De plus le dessin n’est pas unique, il subit, comme le drame, une évolution temporelle, la scène se fragmente, se décompose ou se recompose, tel ou tel personnage change d’emplacement, de position, tel élément scénique survient. Le mode d’expression graphique est alors un excellent moyen de pénétrer la nature du projet du metteur en scène, son procédé de visualisation, d’anticipation, sa perception de la réalité scénique. S’agit-il de pures visions, de rêves ou de schémas très précis, au plus près de la réalisation scénique ? Il est certain que le cahier de régie d’Othello de Stanislavski, écrit à Nice en 1929-1930 pour des raisons d’éloignement de son théâtre, n’a pas la même valeur, dans son expression graphique, que les dessins d’un Appia ou d’un Craig. Le metteur en scène, selon son mode d’utilisation du dessin, sera ainsi plutôt « visionnaire » pour reprendre une expression familière du grand connaisseur de l’art graphique, qu’était Henri Focillon, ou plutôt ingénieur, metteur en scène au sens technique, signifié en russe par le terme de postanovščik,pour désigner le metteur en scène au sens d’ordonnateur du plateau scénique. Pourtant, la dimension la plus théorique du režissër – le metteur en scène au sens général qui est responsable de l’interprétation de l’œuvre et du jeu des acteurs, n’échappe pas non plus au mode d’expression graphique. Le metteur en scène, dans son rapport avec les acteurs et les autres participants du spectacle, en tant qu’interprète et responsable du sens général, utilise, avant tout le langage verbal. Il le fait oralement ou, dans certains cas, par écrit, notamment à travers le cahier de régie. Mais il est d’autres moyens d’expression que les mots et les phrases. L’indication du metteur en scène peut alors prendre un tour graphique.

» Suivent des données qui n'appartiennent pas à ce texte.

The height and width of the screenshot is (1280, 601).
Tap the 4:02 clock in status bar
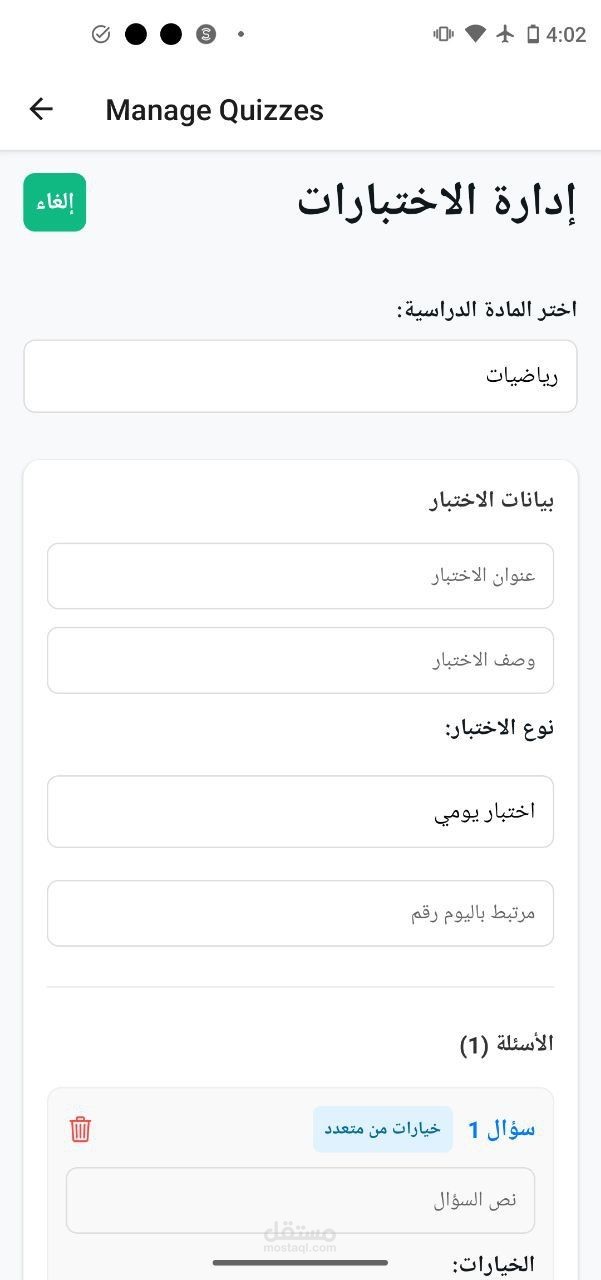pos(566,35)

Le dessin peut également, sous forme de croquis, figurer la théorie même du metteur en scène. C’est ce qui s’est passé pour Stanislavski lui-même. Certes, il a finalement exprimé son système en mots, même si plusieurs schémas d’ensemble rendent compte de la disposition et de la hiérarchie des éléments. Dans ses carnets, Stanislavski conçoit à un certain moment tout un système d’expression graphique pour noter le jeu de l’acteur 525 . Dans les années 1908-1910, les notations graphiques abondent dans ses notes et accompagnent la constitution de certaines catégories graphiques et plastiques du système. Ainsi, au moment du travail le plus intense avec Doboujinski sur Un mois à la campagne, les schémas, constitués d’un point entouré d’un cercle pour figurer la concentration et l’attention, se développent, conformément à la volonté de construire le confort de la plantation pour l’acteur, pour qu’il puisse se sentir en sécurité dans la rotondité des modules de Doboujinski, dans le large ovale d’un tapis ou d’un divan. Ces éléments scénographiques de la pièce de Tourgueniev ne figurent pas seulement des particularités de la décoration intérieure des propriétés seigneuriales des années 1830-1840, ils expriment également la construction spatiale, « invisible » du système psychologique, intérieur au développement du jeu de l’acteur. Comme nous l’avons vu, le rapport avec Doboujinski est le plus étroit et le plus profond dans la décennie cruciale des recherches figuratives de Stanislavski (du Théâtre-Studio en 1905 à la rupture avec Benois en 1916, même si Doboujinski conçoit encore les décors du Village de Stepantchikovo en 1917). Or Doboujinski est graphiste, autant que peintre, il a commencé sa carrière comme illustrateur. C’est avec lui que Stanislavski mène le plus loin la familiarisation du peintre avec les catégories du système qui se constituent de façon cohérente, au même moment. Ainsi, dans les carnets de cette époque, tels qu’ils ont été publiés, on voit se constituer tout un système graphique de notation de la dramaturgie de l’acteur avec des points, des flèches, des points d’exclamation et d’interrogation. L’attention est indiquée dans ces carnets par un ou deux points enfermés dans un cercle, et c’est exactement ainsi que sont conçus les décors de Doboujinski. Il s’agit d’une corrélation, vraisemblablement pleinement consciente entre un élément essentiel du système et la scénographie.

Notes
523.

Notes artistiques, 1907-1908, op. cit., p. 321.

524.

Ma Vie dans l’art, op. cit., p. 303 [traduction française : p. 377.]

525.

Voir dans les annexes le texte n°11.